**Supplied passage**
As far as I can see, the link failed because it looks like the linker is looking for dynamic libraries which is different from the version I installed, but I do have LD_LIBRARY_PATH and PATH point to the cuda installation location (/usr/local/cuda-11.2/... here), I also check the library list of 'vcpkg' and it says:

xiaopanzhang@wav2letter:~/vcpkg$ ./vcpkg list | grep cuda arrayfire[cuda]:x64-linux ArrayFire CUDA backend cuda:x64-linux 10.1#5 A parallel computing platform and programming model

xiaopanzhang@wav2letter:~/vcpkg$ ./vcpkg list | grep nccl nccl:x64-linux 2.4.6 Optimized primitives for collective multi-GPU co..

It looks like the vcpkg also has its own old version of cuda, cudnn and nccl, could anybody tell me what might go wrong here?

tlikhomanenko commented 3 years ago

Could you recreate this issue directly in flashlight github?

Also cc @jacobkahn

rainbowrun commented 3 years ago

I I have not tried that yet, but today I picked a new Google GCE and re-run the step (a.k.a. installing by using vcpkg), it failed with the same error.

I noticed the cmake file for cuda in vcpkg (https://github.com/microsoft/vcpkg/blob/master/ports/cuda/vcpkg_find_cuda.cmake) has a hard-coded cuda version as the following:

...

set(CUDA_PATHS 
        ENV CUDA_PATH
        ENV CUDA_HOME
        ENV CUDA_BIN_PATH
        ENV CUDA_PATH_V11_0
        ENV CUDA_PATH_V10_2
        ENV CUDA_PATH_V10_1)

notice that 11_2 is not there ...

Not sure if external version of cuda (installed through apt) other than those above listed were ever tested with vcpkg.

Anyway, after the second failure, I switched to the docker file of wav2letter and so far is it goes well.

tlikhomanenko commented 3 years ago

Yep, we didn't test 11.1 and 11.2 as we don't have them for now on our machines. Only tested build from source for cuda 11.1 in the CI, that all tests pass. Could you use lower versions of cuda then?

rainbowrun commented 3 years ago

Your message reads confusing to me, have you tested 11.1 or not? What is a CI?

**Records**
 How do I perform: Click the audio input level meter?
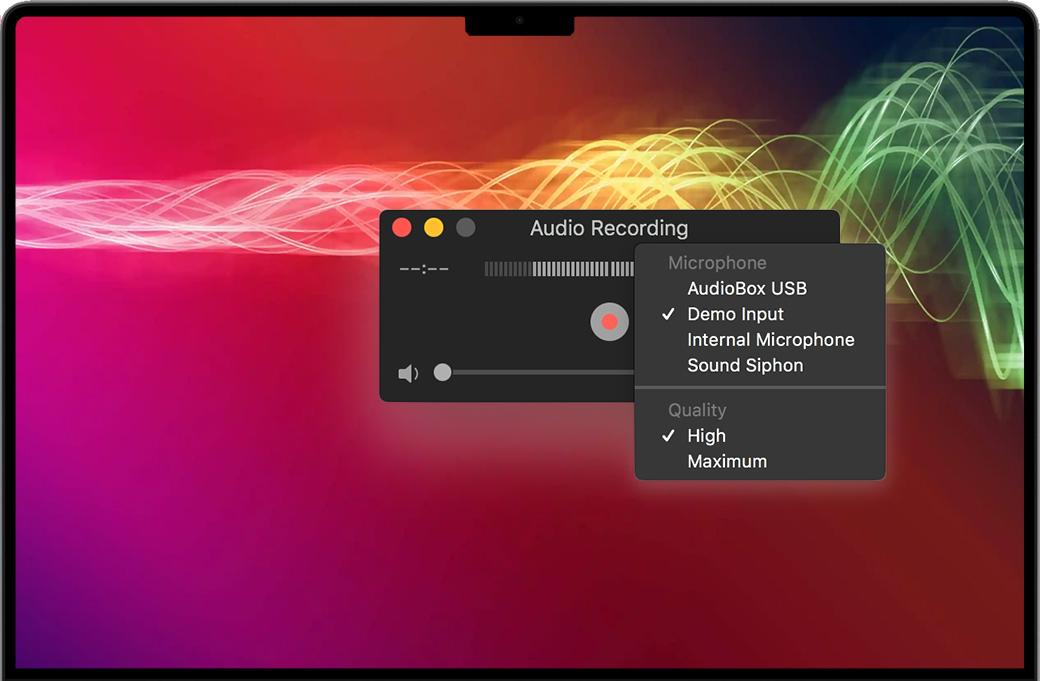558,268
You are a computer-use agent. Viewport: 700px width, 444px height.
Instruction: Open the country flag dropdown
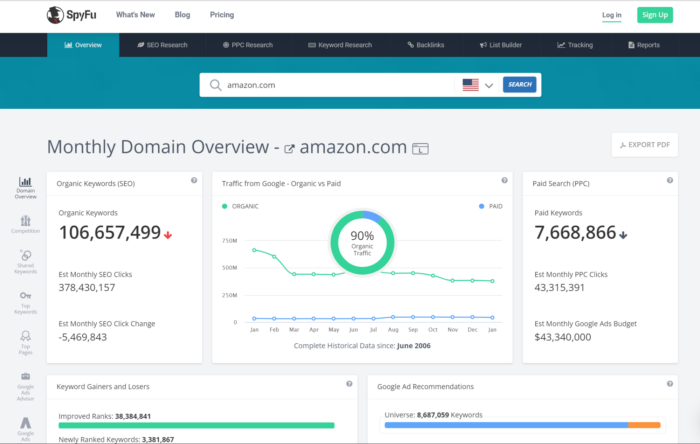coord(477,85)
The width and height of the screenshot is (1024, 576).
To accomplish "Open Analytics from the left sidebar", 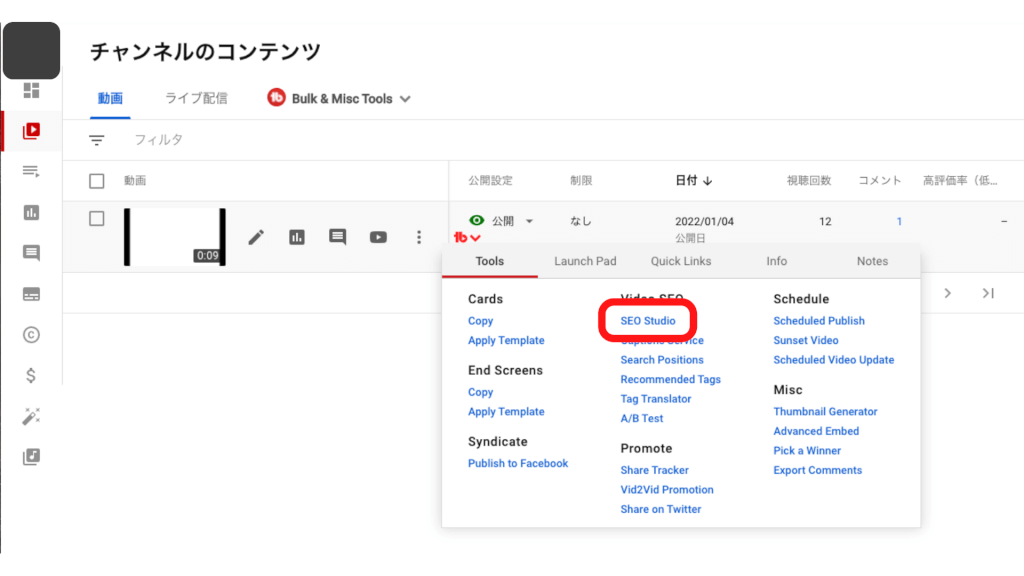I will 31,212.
* * *
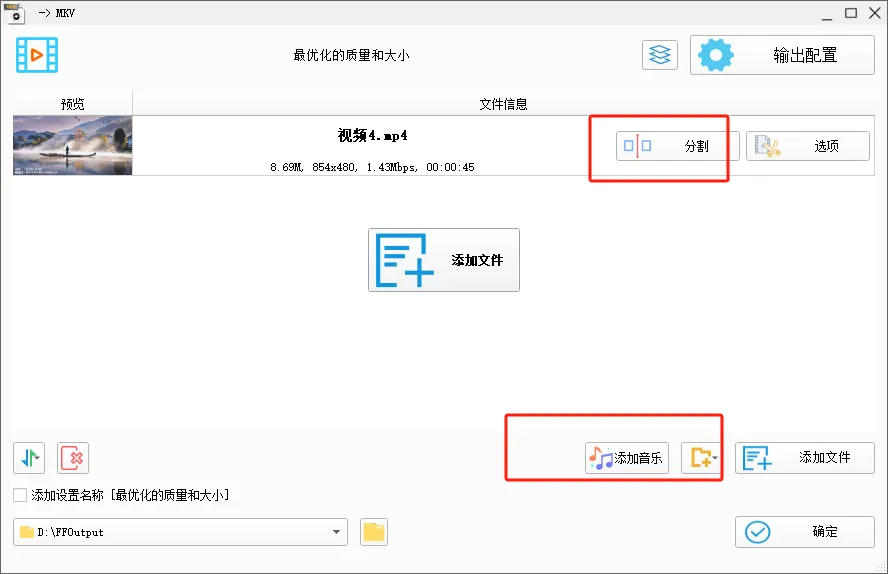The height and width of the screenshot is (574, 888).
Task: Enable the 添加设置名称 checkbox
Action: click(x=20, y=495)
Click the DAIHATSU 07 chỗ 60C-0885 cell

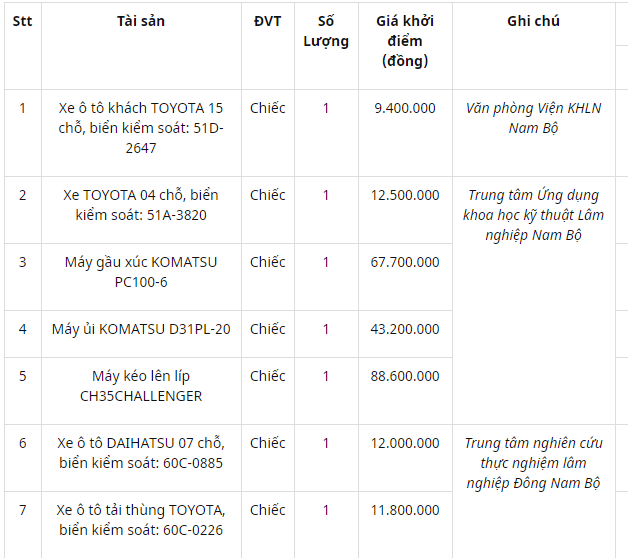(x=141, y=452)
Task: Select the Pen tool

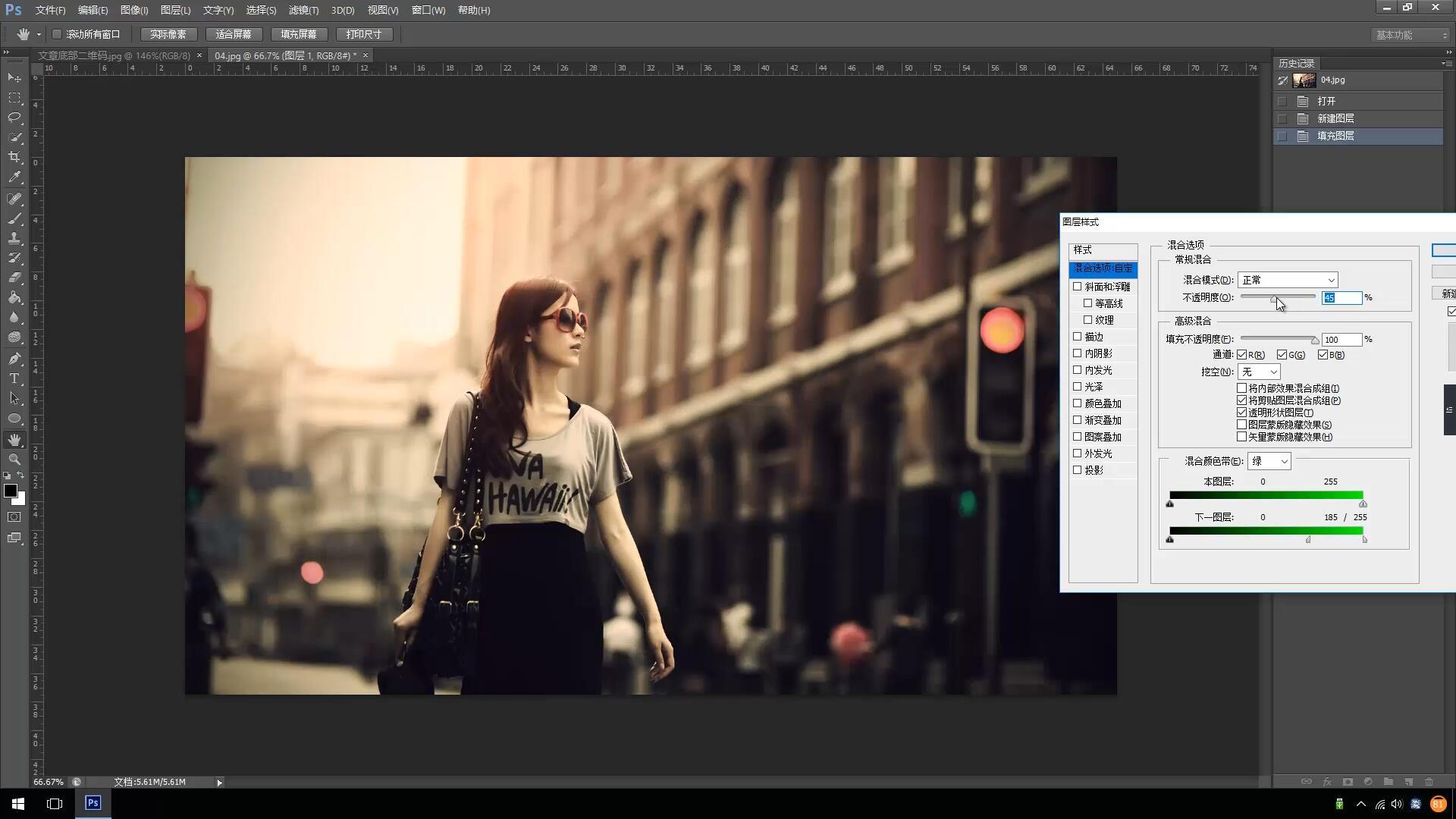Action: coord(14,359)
...
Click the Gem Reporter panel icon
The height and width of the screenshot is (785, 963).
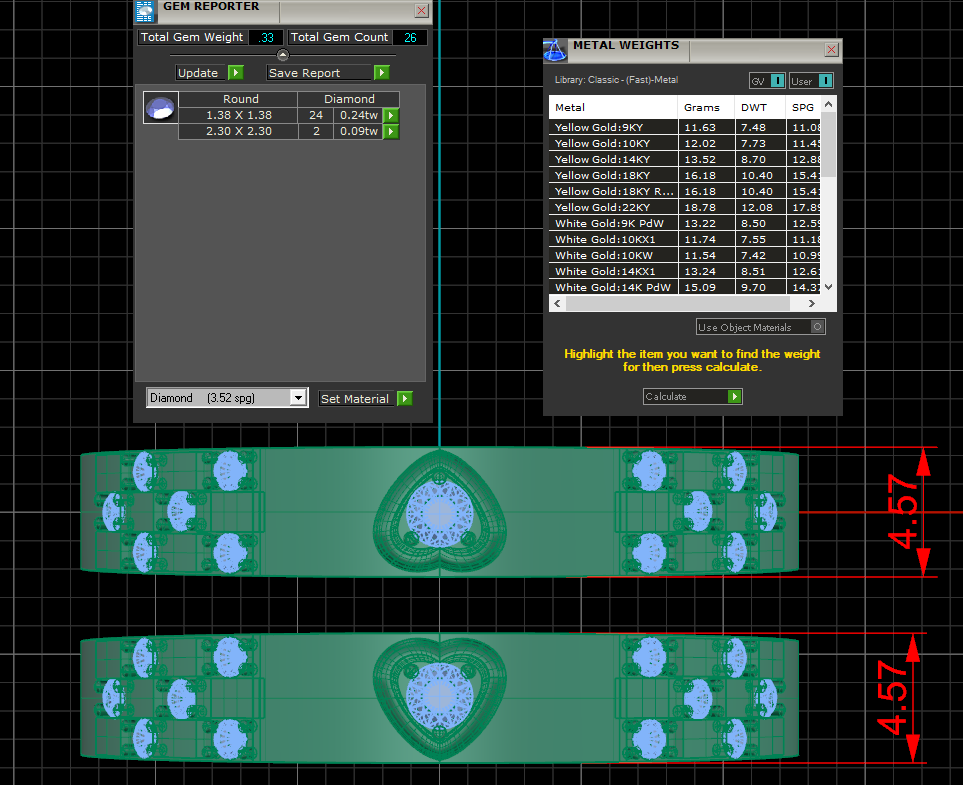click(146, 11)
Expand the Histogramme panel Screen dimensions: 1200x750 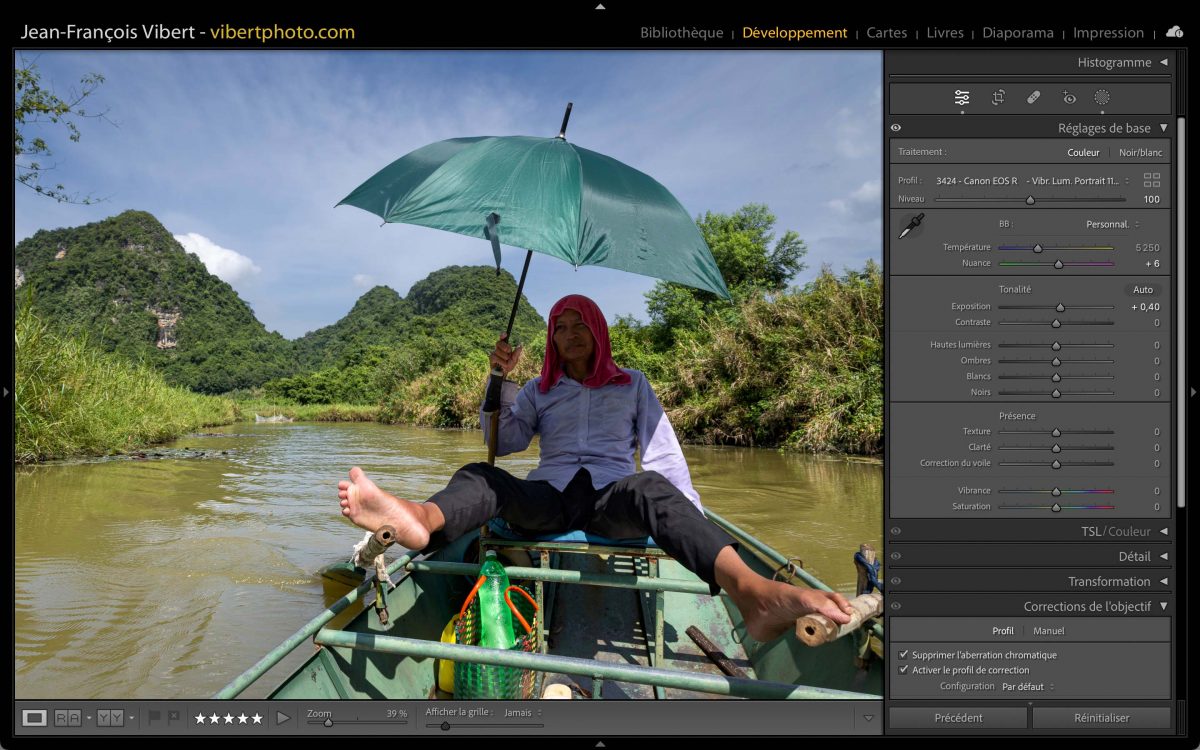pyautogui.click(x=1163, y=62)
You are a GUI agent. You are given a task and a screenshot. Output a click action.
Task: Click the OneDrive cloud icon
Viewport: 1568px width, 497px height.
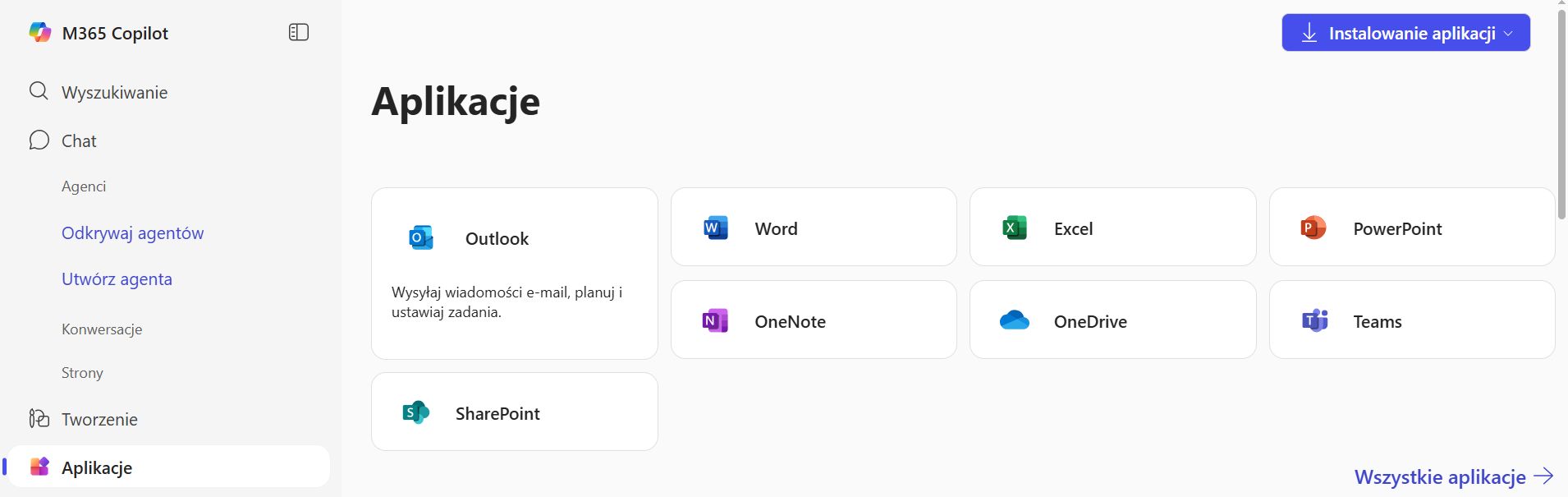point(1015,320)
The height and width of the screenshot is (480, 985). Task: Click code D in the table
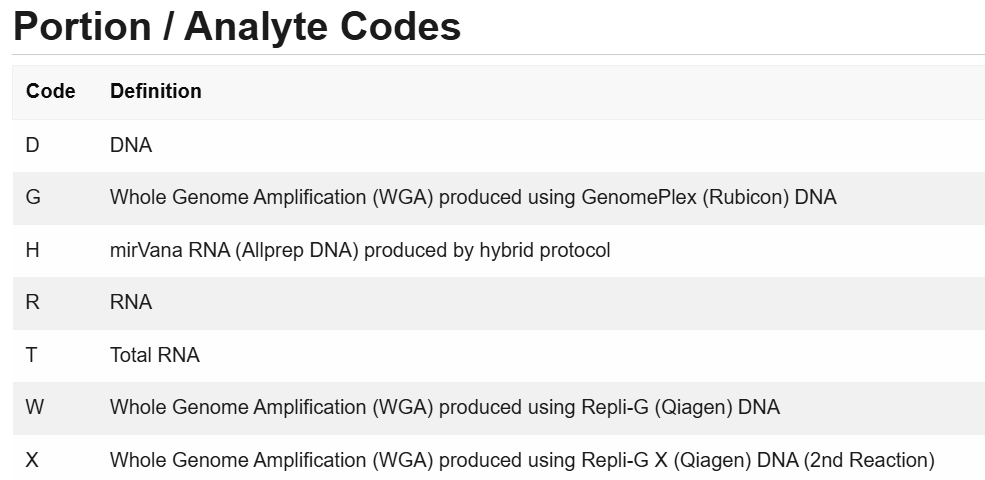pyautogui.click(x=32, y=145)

**Problems to solve**
1. Reproduce the part of the forum thread between "Anyway, after the" and "What is a CI?", inclusive.
2. Recast only the entries between the lines holding "You are a GUI" and "pyautogui.click(x=32, y=145)", inclusive, as a two-column CSV with the columns request and answer, one row per request. Put each value in a single quoted field, turn line breaks into spaces, and leave the pictures out.
The forum thread and the entries have nothing to do with each other.

**Full answers**
1.
Anyway, after the second failure, I switched to the docker file of wav2letter and so far is it goes well.

tlikhomanenko commented 3 years ago

Yep, we didn't test 11.1 and 11.2 as we don't have them for now on our machines. Only tested build from source for cuda 11.1 in the CI, that all tests pass. Could you use lower versions of cuda then?

rainbowrun commented 3 years ago

Your message reads confusing to me, have you tested 11.1 or not? What is a CI?

2.
request,answer
"You are a GUI agent. You are given a task and a screenshot. Output a click action. Task: Click the OneDrive cloud icon Viewport: 1568px width, 497px height.","point(1015,320)"
"The height and width of the screenshot is (480, 985). Task: Click code D in the table","pyautogui.click(x=32, y=145)"